To prove is to confirm with such surety and security that all doubt is banished. To dispute or deny a proof is to dispute or deny a reality. While we might imagine pink swans or wealth uncles existing what we require to validate claims for same is to secure their material existence as 'things' with some straightforward evidences. A picture might be enough, but a more direct observation might be better. Multiple observations would be better still.
What would we consider adequate proof varies with the claim. As Sagan said that time, extra-ordinary claims require extra-ordinary evidences.
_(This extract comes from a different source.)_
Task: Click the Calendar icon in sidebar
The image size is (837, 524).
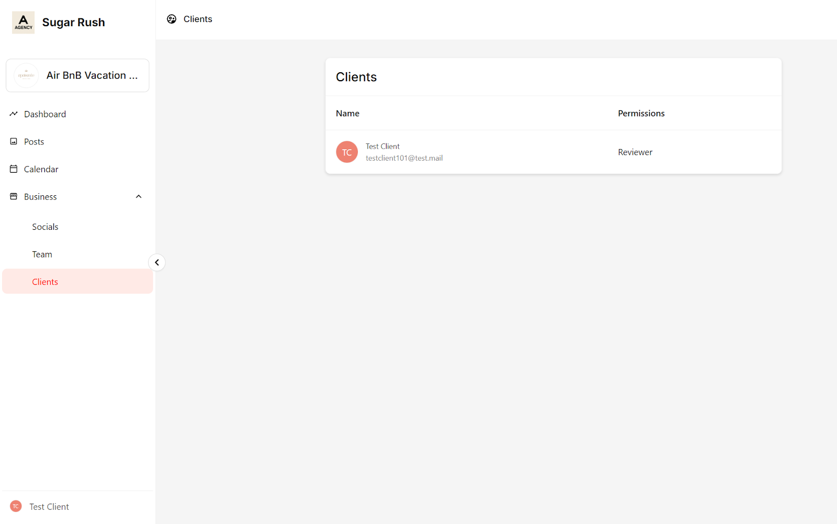Action: (14, 169)
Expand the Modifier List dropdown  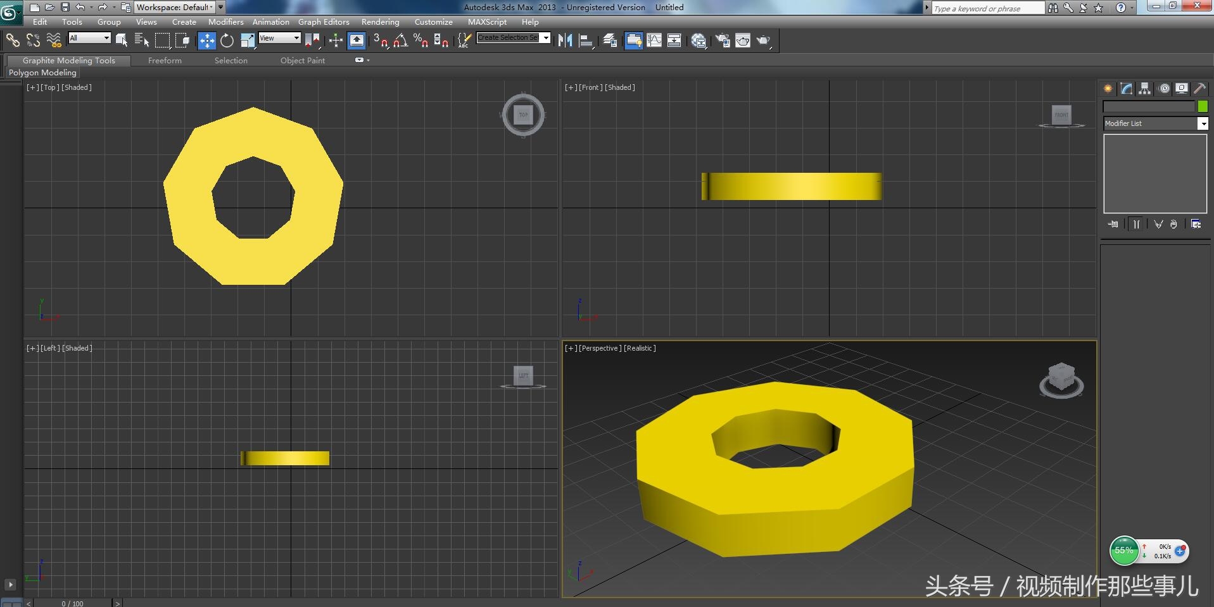pyautogui.click(x=1203, y=124)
Where would we observe a supernatural agent? Only down here, in the world, in the material realm of energy, atoms and forces. After all, that is where things exists. However, according to myth and legend, supernatural agents are above such mundane concerns, the kinds of ordinary things which black swans require. We know, if the black swan exists, we will encounter it in our present world of things: in nature. The supernatural agent is claimed to exist in a realm beyond or above nature, a realm we have no direct access to, a realm where, so it is said, the ordered laws governing energy, atoms, forces, time, causality etc which rule our lives hold no sway, a realm that we can only conjure in our imagination - like the characters and places of a fantastical novel.Brian Peacock wrote: ↑Mon Feb 01, 2021 11:21 pm... The absence of material evidence in support of claims for supernatural entities justifiably supports the conclusion that supernatural entities do not exist.
Nonetheless, the claim is: a certain type of thing exists - a supernatural agent. Despite the best efforts of the faithful of a number of traditions, and over a considerable period of time, that which might confirm without doubt the existence of this supernatural agent - material evidences - has not, so far, been forthcoming.
Sure, we can entertain the possibility that the things that we can imagine may indeed have some form of existence somewhere in the world. Indeed, we might argue that simply to imagine a thing is to give it a kind of material existence within the meat of our brains and nervous systems, but that is not what we would generally consider material evidence proving the existence of some 'thing' is it? We don't say that we can prove our imaginable supernatural entity exists simply by reporting that we can imagine them existing somehow/where, even if we can imagine them in great detail along with all their uniquely supernatural characteristics, properties and attributes. To allow the merely imaginable exists would be to elevate a say-so to be on a par with facts; to place an unsupported opinion on the same level as verified, verifying evidence.
Likewise, we can entertain the possibility that the black swan exists in some form in some place, but how do we address the claim that a black swan is not only imaginable, not only possible, but a real, extant thing? Again, for that we require more than just an earnest report - we need material evidence. Anecdotes about black swans, wealthy uncles, or supernatural entities don't count for very much if we cannot encounter them in the world.
There's a reason why challenging someone to prove a negative is fallacious. Here you have challenged me with a claim for which there is no supporting evidence. The burden of proof should rightly be placed on the claimant, but the challenge does not entail proof (securing, confirmatory evidences) of the material existence of a particular kind of thing with particular attributes and qualities. Instead the challenges is to secure with confirmatory evidences the non-existence of that thing.When I see evidence of black swans or supernatural entities, or anything else a human can imagine and then described, then I'll re-evaluate my conclusion. The standard here is not found in proving the non-existence of that for which no evidence is forthcoming.
The only rational thing to do here is to point out that that for which no evidence exists cannot be confirmed to exist. The longer the claim goes without confirmatory support the more untrustworthy, unsupportable, errant it appears. The only possible evidence that the thing does not exist is the absence of evidences which would otherwise support (beyond doubt) a claim that it does. The standard here is not the quality of our proof for the non-existence of the claimed-for thing but the paucity of support for the existence of the thing itself. Saying that the claimed-for thing could, possibly, imaginably exist has no material impact on the world and is indistinguishable from a fiction, and fantasy, or a falsehood.
In light of this one can justifiably conclude that black swans, secretly benevolent unknown uncles, and supernatural entities do not exist, because claims for them have not been supported. If evidence for their existence comes along then I'm more than happy to re-evaluate my conclusion at that time - which is just to say that I won't be worrying about being factually incorrect about the existence of supernatural agents until there's evidence that there's actually something to worry about.